When I called Carter recently, I found him playing pinball in his basement in South Orange, New Jersey, where he’s lived for 17 years. “I’m as much a fan of the pinball machine, or the carousel, as I am of fine art,” he says. As a student at the Cleveland Institute of Art, “I thought if I could invent something as cool as the carousel or the pinball machine, then I will have really accomplished something. In a way, ‘Go Pixel Yourself’ is a pinball machine where people are the pinballs.”
Pinballs bouncing through 13 funhouse rooms, starting with the "Vibe-O-Mat" — a Warhol-inspired laundromat where the washer/dryer have television screens. “For about a minute and half, your picture is tumbling in the washer. When you receive it, it’s tumbling as a GIF in your email,” Carter explains.
There’s "Vibe Airways," comprised of around 20% of a Boeing 747, which Carter calls a found-object sculpture, with most of the parts coming from actual airplanes. A video screen shows content developed by the artist Beeple. “He’s sold an NFT for $69 million. He’s fascinating,” Carter says. “He’s like a combination of Hollywood set-maker and political cartoonist.”
There’s a red carpet to pose for paparazzi. A sitcom room where you might shoot a surfer movie, a ‘70s sitcom, an action movie, or a dating show like “The Bachelorette.” And yes, the camera is from a real TV studio.
“You become an improv artist. It’s like a personality workshop,” Carter says of these rooms.
It all speaks to a larger meta-commentary of an installation that’s at once a museum and a canvas for the visitors themselves to become artists.
“Yes, you’re the artist, and you’re amongst art by other people — Johnny Swing’s couch, or Beeple’s video reel,” Carter says. “Humans are evolving. This appliance is like another nose or another arm. It’s part of us now. You can’t pretend you don’t have it. You’ve got to adapt.”
Carter’s father is from Bridgewater; his mother from West Roxbury.
Since childhood, he’s had a natural inclination towards inventing and mechanics. “As a kid, I took apart everything I owned and put it back together. My parents threw out a 35 mm camera once — I pulled it out of the garbage, took it apart and fixed the mirror, and I had a camera.”
Another example: “I wanted portable music before the Walkman. I had a walkie-talkie set, so I put my record player on repeat and put a walkie talkie locked [on talk] and rode my bike around the neighborhood with the other [handset] and listened to music.”
He lived in Worcester for a stint and worked in a model shop in Hudson. After college, he lived in Boston and worked in advertising until he moved to New York. He was a mechanical sculptor, a street artist; he designed New York City Christmas windows for a while. He loved the interactive aspects of each. He worked on large interactive displays for DreamWorks, Warner Bros. in shopping malls, and calls “Go Pixel Yourself” the next “natural thing to do with the advent of the cell phone.”

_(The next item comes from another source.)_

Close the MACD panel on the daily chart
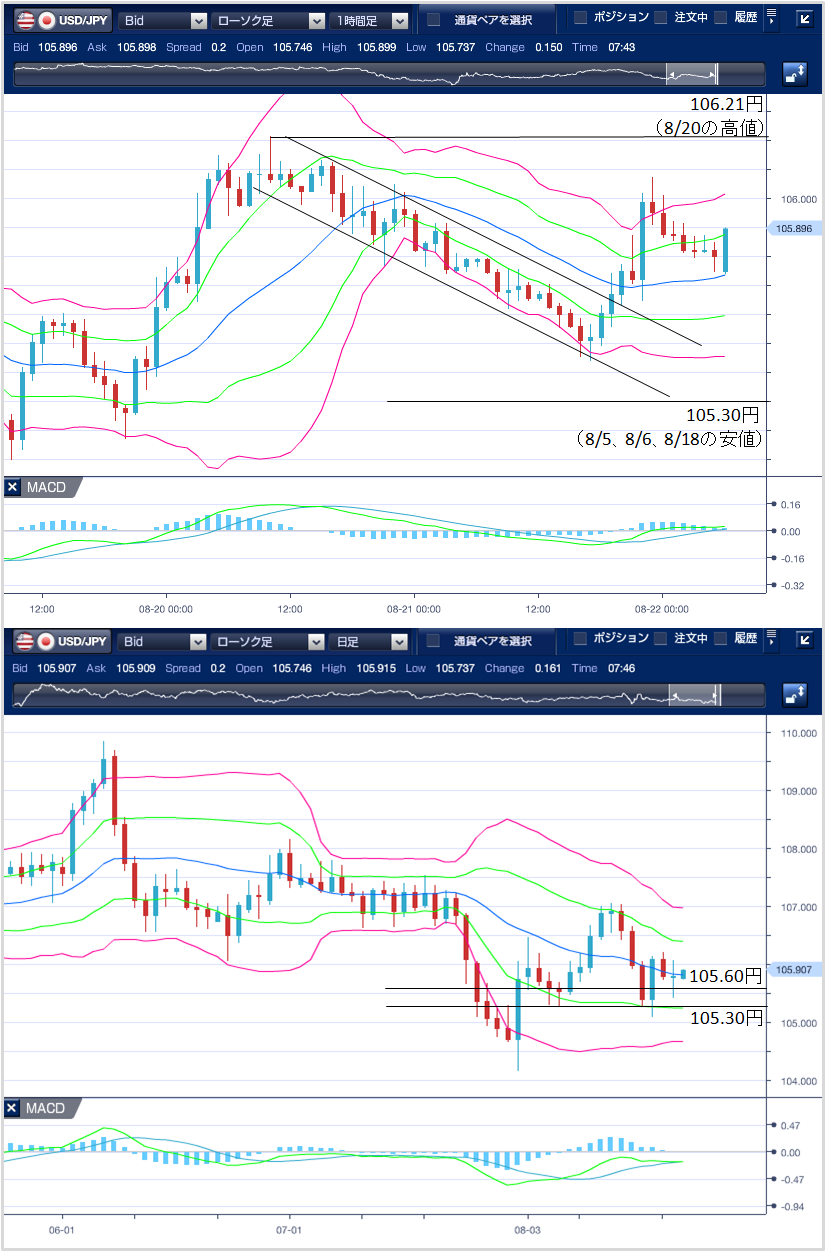Viewport: 840px width, 1252px height. click(x=13, y=1108)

The installation was originally slated to open in March 2020 — then the world changed.
“When March 12 came, we put everything into semi-trucks and just parked them. When the numbers were coming down in November, we opened — and the numbers went up. We closed again until Feb. 12. It’s only a couple weeks that we’ve been allowed to operate normally.”
They originally planned to use iPad kiosks; to avoid touching, they developed QR codes on passes: hold it up for every picture you take, and you’ll receive an email with a stream of all your photos.

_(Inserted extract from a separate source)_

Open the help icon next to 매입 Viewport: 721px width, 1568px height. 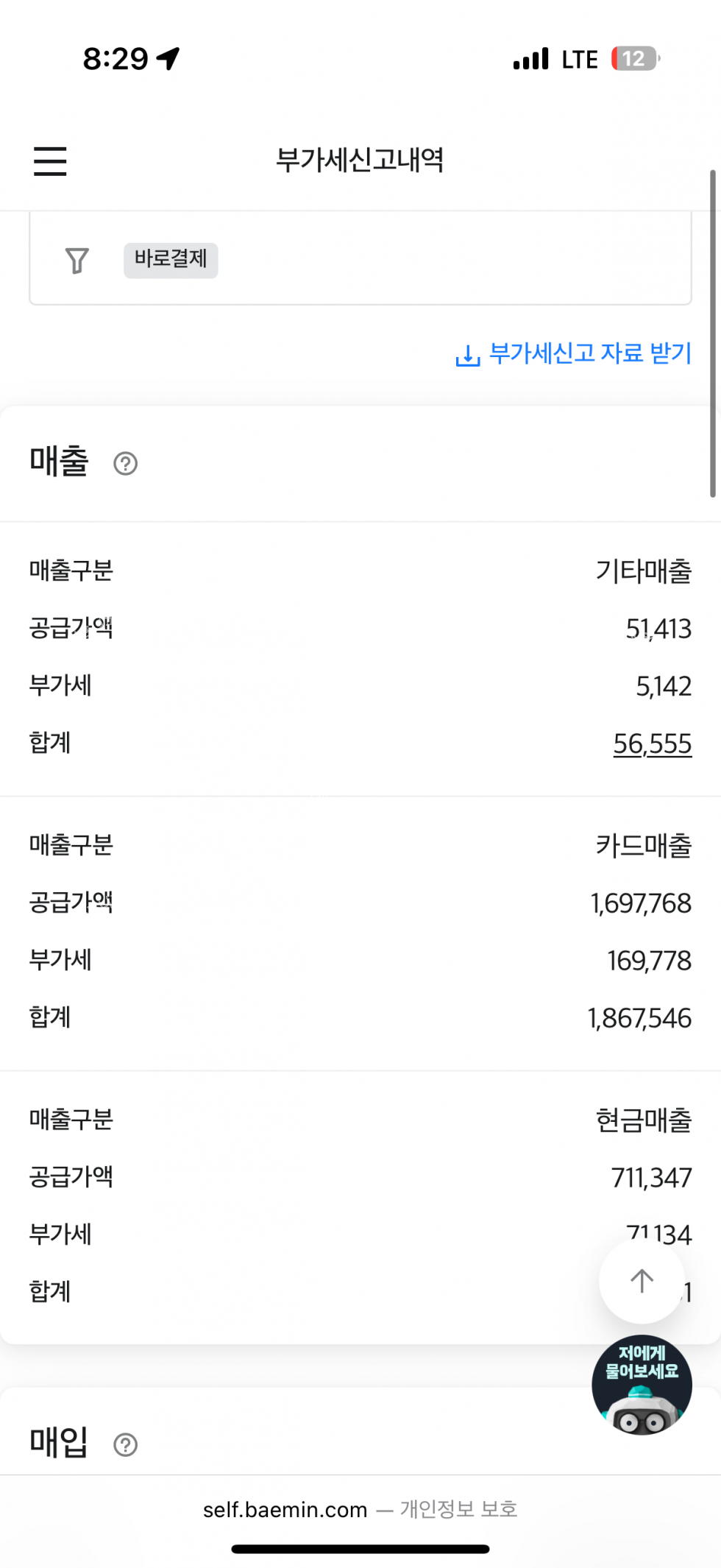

When considering all the found objects in this installation, you might wonder how and why Carter came to sculpt with the medium?
“A found object has more meaning to me than a pile of clay. If it’s a bus, I want to know that’s a real bus; I can see the scuffs on it,” says Carter. "When you’re in a real airplane made out of airplane parts, it has a kind of history to it, it has a gravity to it, that transports you. And I’m most interested in transporting you.”
“Go Pixel Yourself” is on view at the CambridgeSide Galleria Mall now.